== ZADANIE ==
Powtórz bez żadnych zmian wiersze od tego, który zawiera "What are the", aż do tego, który zawiera "previous-icon is located", włącznie z oboma.

== DANE DO ZADANIA ==
-*-*-
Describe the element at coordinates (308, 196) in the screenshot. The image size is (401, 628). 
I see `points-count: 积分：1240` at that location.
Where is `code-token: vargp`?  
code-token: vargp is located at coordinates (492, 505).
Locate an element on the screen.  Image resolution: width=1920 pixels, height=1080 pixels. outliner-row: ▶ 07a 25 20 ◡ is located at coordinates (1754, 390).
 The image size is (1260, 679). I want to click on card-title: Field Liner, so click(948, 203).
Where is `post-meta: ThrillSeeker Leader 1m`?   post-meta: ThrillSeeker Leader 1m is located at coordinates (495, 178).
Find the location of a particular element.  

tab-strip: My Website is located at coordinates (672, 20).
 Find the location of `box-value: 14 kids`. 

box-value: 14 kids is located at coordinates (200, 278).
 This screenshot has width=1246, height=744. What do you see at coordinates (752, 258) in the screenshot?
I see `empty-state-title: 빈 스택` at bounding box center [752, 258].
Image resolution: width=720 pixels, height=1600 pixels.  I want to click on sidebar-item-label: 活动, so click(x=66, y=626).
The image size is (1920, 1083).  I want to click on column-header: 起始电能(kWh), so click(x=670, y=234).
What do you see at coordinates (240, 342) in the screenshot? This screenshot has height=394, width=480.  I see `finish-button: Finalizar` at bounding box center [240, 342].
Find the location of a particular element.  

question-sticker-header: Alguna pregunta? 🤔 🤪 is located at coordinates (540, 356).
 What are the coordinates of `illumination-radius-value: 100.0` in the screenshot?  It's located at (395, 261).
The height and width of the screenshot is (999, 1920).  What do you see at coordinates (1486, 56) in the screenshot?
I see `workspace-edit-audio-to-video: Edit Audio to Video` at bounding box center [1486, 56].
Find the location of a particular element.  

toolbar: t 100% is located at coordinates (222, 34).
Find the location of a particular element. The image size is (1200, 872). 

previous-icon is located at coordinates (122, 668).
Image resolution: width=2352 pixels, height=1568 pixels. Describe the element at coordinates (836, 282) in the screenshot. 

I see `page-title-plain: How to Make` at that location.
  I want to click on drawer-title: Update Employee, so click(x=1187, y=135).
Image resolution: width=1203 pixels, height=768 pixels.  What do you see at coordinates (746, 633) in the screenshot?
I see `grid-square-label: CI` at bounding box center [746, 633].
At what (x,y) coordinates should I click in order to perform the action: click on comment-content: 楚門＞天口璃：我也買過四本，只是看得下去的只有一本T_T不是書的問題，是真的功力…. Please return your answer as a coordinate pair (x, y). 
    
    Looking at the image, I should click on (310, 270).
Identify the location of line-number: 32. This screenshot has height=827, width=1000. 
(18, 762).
-*-*-
== ODPOWIEDŹ PISEMNA ==
 What are the coordinates of `illumination-radius-value: 100.0` in the screenshot?  It's located at (395, 261).
The height and width of the screenshot is (999, 1920).  What do you see at coordinates (1486, 56) in the screenshot?
I see `workspace-edit-audio-to-video: Edit Audio to Video` at bounding box center [1486, 56].
Find the location of a particular element.  

toolbar: t 100% is located at coordinates (222, 34).
Find the location of a particular element. The image size is (1200, 872). 

previous-icon is located at coordinates (122, 668).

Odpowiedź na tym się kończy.